Even if the topic of Porst’s book, with regard to today’s video watching agenda that includes streaming media, Netflix, or any Internet-based platform consulted to watch movies, documentaries or series, may look a bit outdated at first sight, Broadcasting Hollywood actually is a highly interesting study, as it chronicles how we as audiences originally “learned” to consume TV video content.

The title deals with an era long ago, namely the 1940s and 1950s. But the transitions of one media type to be consumed in another one, then and today, were informed by many legal and aesthetic details, some still of great importance these days.

Jennifer Porst, an assistant professor of media arts at the University of North Texas in Denton, spent years digging through archives, journals, trade papers, personal correspondence and most of all case files, FBI files (for investigations of US v. Twentieth Century-Fox, et al.) and various other lawsuits to reveal the first important struggle between a number of parties when it came to exploiting content originally produced for one media (Hollywood feature film) in another media (TV).

She argues that “… it took until 1956 before Hollywood’s feature films appeared on television, not because of the long-held assumptions that the film industry was either apathetic or hostile to the nascent television industry, but rather as a result of a complex combination of industrial, social, legal, and governmental forces.”
At the core of the complicated process of one technology and copyright system adopting and/or replacing the other, she sees the conflict of two approaches that in such clashes are competing, namely the sustaining and disruptive technologies. Sustaining technologies foster improved product performance, while disruptive technologies “bring something very different to the market than was previously available.” Which results in cheaper, smaller, simpler and more convenient to use products.

And right there the parallels to today’s TV and media consumption become clear: just as we watch content produced for (cable) TV on the Internet or via streaming media, a very similar transformation and migration already happened decades ago. Only that in the 1940s the struggles were harder, fought with more heat and for a long time it did not look as if, for example, two legendary TV cowboys would ever ride across your TV screen at home. Since before bonds and partnerships between the two mediums Hollywood feature film and television were established, most content broadcast on American TV earlier than 1955 was either foreign or was produced by independent films companies.

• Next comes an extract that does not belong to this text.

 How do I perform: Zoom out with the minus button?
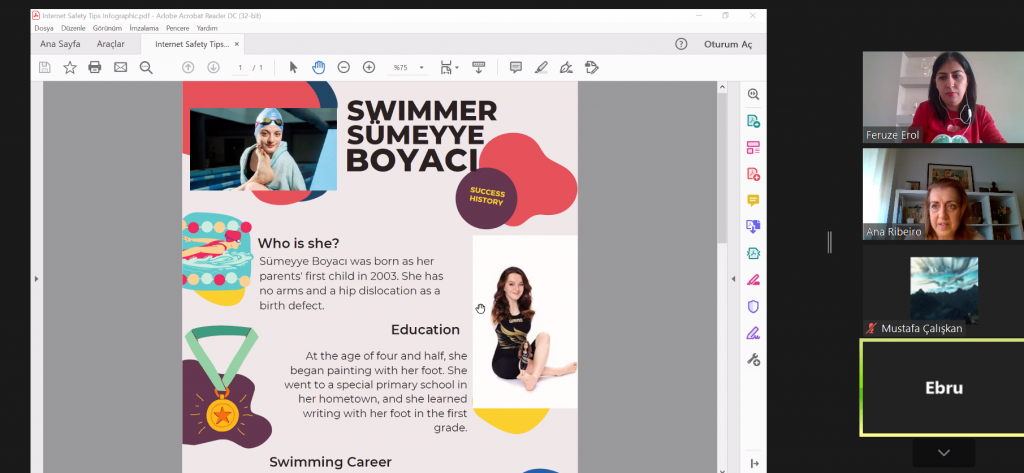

Chapter 1 of Broadcasting Hollywood introduces aforementioned disruption forces, central players in the pre-1955 years, the media’s industrial structures and the role of government regulations, while chapter 2 enlarges on changing audiences in a mid-Century America, the Paramount Antitrust case and different kinds of content available, now even in color. Chapter 3 is devoted to debates on copyright and the claims of unions and laborers in the new age of TV.
The fourth chapter goes into detail on claims of two major actors/country musicians and their struggle to retain their rights over their films and who engaged into lawsuits with Republic Studios, namely widely popular Hollywood screen cowboys Roy Rogers or Gene Autry. As this section actually goes to the very essence of the matter and covers basically all aspects of the book, like what meeting ended with what contract, what letter stirred interest in what other negotiations or partnerships, rerun deal, distributing plans, film editing or merchandise contracts that went with it. This is unquestionably worth reading.
The last two parts deal with antitrust law, legal challenges for the Hollywood studios of the 1940s and 1950s in chapter 5, while the final steps in licensing and sale of these feature films, audience demands, and the entire transition of content from one medium to another are contemplated in chapter 6.

The title is a very elaborate catalog of how creative production and reception, as well as means of production, copyrights, the rights of actors and screenwriters, stake holders and corporations, have changed and what new agendas, state regulations and the updated social properties of media consumption did to alter the value and reception of the media for the second time within roughly 100 years. Scholars of American copyright law, media studies or TV history will be pleased. And quite aptly the book – whenever lawsuit files and interviews are quoted in longer sections – also may remind readers of a courtroom (TV) drama with different camera angles and flashbacks.

Review by Dr. A. Ebert © 2022

Jennifer Porst. Broadcasting Hollywood: The Struggle Over Feature Films on Early TV. Rutgers University Press, 2021, 250 p.